Hi Britton & Matt, first of all, thanks very much for working on the parallel halo profiler! I appreciate it very much. I am having some trouble running it on a L7 dataset. Specifically, I am getting the error below at all processor counts (this is a -np 1 run, rev 1226): http://paste.enzotools.org/show/83/ It's getting late so I'll take another whack at it tomorrow morning. I'm sending it out on the chance that one of you might have some insight. Thanks! _______________________________________________________ sskory@physics.ucsd.edu o__ Stephen Skory http://physics.ucsd.edu/~sskory/ _.>/ _Graduate Student ________________________________(_)_\(_)_______________
Hi Stephen, We'd be happy to help.

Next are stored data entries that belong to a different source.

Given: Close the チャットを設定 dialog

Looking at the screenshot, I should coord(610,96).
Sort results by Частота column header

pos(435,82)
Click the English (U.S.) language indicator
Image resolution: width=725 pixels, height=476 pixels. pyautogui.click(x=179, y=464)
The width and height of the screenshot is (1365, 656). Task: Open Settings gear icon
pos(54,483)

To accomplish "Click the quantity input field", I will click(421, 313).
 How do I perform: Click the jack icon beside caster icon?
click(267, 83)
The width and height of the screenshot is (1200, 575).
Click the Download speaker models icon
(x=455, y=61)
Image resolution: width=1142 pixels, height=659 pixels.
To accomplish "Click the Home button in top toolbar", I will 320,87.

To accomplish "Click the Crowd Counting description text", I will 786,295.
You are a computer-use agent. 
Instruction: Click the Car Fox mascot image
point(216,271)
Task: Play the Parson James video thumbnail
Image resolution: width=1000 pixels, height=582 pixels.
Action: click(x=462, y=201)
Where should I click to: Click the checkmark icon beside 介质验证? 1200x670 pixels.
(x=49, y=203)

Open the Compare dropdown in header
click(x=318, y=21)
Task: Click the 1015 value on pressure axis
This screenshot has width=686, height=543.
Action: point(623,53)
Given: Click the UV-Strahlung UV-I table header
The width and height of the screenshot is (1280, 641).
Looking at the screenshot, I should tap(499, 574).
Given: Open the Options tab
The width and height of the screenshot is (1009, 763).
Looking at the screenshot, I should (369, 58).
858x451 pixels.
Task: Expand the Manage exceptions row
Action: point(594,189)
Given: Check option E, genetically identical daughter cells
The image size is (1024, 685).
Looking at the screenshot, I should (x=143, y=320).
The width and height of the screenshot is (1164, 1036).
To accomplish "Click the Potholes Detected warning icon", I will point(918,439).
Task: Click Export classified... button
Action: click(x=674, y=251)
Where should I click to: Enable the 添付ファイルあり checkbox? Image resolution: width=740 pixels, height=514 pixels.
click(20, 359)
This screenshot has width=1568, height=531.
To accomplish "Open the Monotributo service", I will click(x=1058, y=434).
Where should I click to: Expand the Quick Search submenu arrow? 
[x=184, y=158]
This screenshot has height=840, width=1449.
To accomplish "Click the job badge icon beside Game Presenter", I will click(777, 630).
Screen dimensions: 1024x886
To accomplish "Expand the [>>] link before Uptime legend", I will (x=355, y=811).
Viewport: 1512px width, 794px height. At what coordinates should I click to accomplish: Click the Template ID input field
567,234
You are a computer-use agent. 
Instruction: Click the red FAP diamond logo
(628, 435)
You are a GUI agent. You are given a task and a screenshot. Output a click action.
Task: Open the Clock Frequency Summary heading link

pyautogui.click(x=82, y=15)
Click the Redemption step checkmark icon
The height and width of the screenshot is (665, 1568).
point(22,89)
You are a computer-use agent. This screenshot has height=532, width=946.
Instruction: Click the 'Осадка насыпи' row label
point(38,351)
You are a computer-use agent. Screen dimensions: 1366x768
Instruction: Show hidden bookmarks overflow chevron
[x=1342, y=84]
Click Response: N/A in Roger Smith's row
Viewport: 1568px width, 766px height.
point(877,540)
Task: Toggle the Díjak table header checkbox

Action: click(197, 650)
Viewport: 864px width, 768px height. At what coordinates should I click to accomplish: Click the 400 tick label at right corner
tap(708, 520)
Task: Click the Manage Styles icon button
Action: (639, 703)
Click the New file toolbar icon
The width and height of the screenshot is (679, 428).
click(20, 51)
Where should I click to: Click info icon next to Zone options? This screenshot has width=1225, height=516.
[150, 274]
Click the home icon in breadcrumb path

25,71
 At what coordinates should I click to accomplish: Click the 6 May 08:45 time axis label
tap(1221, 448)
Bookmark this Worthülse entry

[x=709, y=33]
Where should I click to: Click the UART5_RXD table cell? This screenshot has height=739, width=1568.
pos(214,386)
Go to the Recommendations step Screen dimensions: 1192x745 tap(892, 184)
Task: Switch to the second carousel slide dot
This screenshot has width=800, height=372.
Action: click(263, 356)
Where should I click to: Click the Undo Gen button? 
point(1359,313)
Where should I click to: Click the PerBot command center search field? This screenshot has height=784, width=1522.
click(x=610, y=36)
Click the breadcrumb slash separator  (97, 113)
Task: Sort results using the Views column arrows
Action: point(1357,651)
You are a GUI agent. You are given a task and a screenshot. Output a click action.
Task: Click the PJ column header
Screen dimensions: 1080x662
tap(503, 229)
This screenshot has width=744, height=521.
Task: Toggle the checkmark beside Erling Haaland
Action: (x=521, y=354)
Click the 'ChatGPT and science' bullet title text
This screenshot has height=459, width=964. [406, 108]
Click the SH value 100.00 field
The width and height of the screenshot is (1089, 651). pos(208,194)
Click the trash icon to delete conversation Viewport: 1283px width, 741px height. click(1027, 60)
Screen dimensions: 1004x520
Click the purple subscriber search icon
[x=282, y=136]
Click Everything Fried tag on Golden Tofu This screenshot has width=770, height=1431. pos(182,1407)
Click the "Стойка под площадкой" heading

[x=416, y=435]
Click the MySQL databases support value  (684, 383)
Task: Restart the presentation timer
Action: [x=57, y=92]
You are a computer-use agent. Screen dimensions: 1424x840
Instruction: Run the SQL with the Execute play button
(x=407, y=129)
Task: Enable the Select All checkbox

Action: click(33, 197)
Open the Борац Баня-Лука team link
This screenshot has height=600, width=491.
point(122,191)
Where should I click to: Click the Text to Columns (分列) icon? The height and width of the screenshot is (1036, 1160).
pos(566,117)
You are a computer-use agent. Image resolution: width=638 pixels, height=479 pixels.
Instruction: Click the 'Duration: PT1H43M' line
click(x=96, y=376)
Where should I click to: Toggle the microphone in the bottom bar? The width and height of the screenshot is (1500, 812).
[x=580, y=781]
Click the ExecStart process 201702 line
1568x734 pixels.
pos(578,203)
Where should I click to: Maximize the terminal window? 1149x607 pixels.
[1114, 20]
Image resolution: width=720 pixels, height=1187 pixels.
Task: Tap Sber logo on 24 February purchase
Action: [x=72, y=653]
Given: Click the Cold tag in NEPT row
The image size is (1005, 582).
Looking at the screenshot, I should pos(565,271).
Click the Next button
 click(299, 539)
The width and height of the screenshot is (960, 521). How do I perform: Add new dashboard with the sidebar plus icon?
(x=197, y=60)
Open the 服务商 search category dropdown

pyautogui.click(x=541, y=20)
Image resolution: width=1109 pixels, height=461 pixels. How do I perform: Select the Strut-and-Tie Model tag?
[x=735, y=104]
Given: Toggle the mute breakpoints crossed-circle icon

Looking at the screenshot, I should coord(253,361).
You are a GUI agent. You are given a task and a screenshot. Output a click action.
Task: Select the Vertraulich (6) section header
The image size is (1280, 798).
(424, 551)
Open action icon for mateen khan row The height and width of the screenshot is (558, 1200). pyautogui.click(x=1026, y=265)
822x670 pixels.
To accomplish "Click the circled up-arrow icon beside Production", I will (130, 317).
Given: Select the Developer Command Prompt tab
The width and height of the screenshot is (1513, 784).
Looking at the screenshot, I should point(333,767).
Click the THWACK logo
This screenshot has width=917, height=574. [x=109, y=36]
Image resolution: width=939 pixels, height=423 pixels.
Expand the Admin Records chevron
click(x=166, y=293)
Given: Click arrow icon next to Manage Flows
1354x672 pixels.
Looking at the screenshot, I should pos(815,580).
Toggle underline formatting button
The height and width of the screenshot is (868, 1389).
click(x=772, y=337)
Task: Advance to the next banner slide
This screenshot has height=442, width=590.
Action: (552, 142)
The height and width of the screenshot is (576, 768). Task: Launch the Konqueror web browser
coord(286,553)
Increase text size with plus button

It'd be great if you could help and do some detective work, too. :) Specifically, maybe you can figure out which field is being profiled at the time of the crash, maybe submit the parameter file so we can take a look at it, and then see what it guesses the limits are. Maybe you could try generating an AMRSphere yourself with the center/radius it's using (this should be visible inside the HOP output file) and see if the data being fed into the profiler (not the halo profiler, but Binned1DProfile) is meaningful or not -- unfortunately because the dataset is so big, and since neither of us have run into this before, we're going to have to rely on a bit of your sleuthing. Typically -- in my experience -- the specific problem you are bringing up is from a data source not having enough data points inside the binning range. I've made up a patch that should make this more explicit. Regardless, this is a flaw that needs to be addressed in yt. The patch below doesn't give *much* information, but it will tell you if what we're seeing is what I think it is. http://paste.enzotools.org/show/84/ -Matt On Sun, Mar 22, 2009 at 9:54 PM, Stephen Skory <stephenskory@yahoo.com> wrote:
Hi Britton & Matt,
first of all, thanks very much for working on the parallel halo profiler! I appreciate it very much.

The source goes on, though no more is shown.